Ngorongoro National Park

The Ngorongoro Crater is East Africa’s ultimate ’Big Five’ destination. Heavy-tusked elephant bulls haunt its groves and swamps, while a precious herd of black rhino is regularly seen in more open terrain, and dense populations of lion, leopard and other predators gorge on abundant herds of buffalo and other grazers. The relatively high traffic density within the crater is a downer for some, but the wildlife is exceptionally habituated as a result, allowing for a rare opportunity to observe unselfconscious animal behavior at close range.
Even without the wildlife, this crater at the heart of the Ngorongoro Conservation Area would rank among Africa’s most compelling scenic attractions. The relic of an extinct volcano which once stood taller than Kilimanjaro does today, this is the world’s largest intact caldera, and the view from the forested rim, across 260km2 of enclosed savannah, defies superlatives.

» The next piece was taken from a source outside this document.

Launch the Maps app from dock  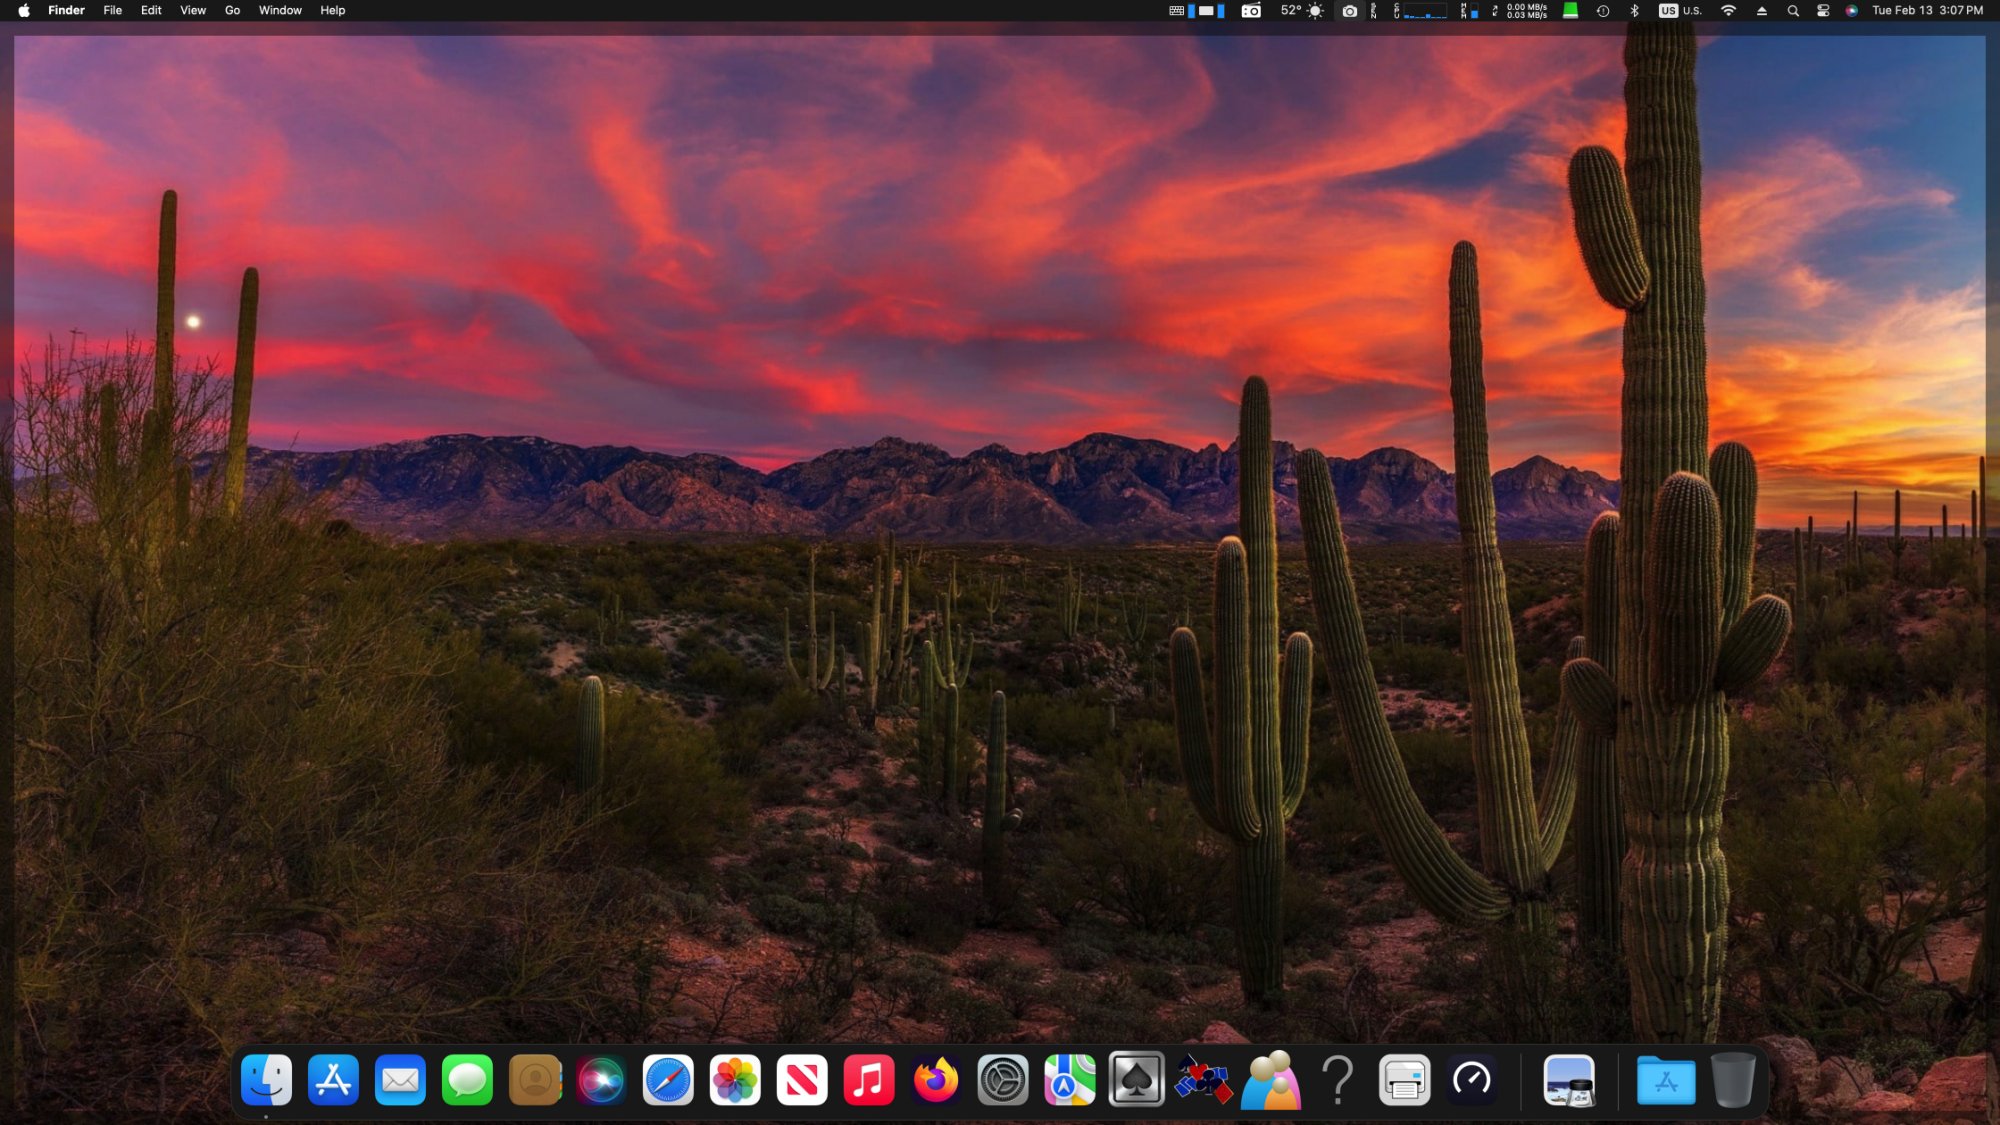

The Ngorongoro Conservation Area is a protected area and a World Heritage Site located 180 km (110 mi) west of Arusha in the Crater Highlands area of Tanzania. The area is named after Ngorongoro Crater, a large volcanic caldera within the area. The conservation area is administered by the Ngorongoro Conservation Area Authority, an arm of the Tanzanian government, and its boundaries follow the boundary of the Ngorongoro Division of the Arusha Region.It has been reported in 2009 that the government authority has proposed a reduction of the population of the conservation area from 65,000 to 25,000. There are plans being considered for 14 more luxury tourist hotels, so people can access “the unparalleled beauty of one of the world’s most unchanged wildlife sanctuaries.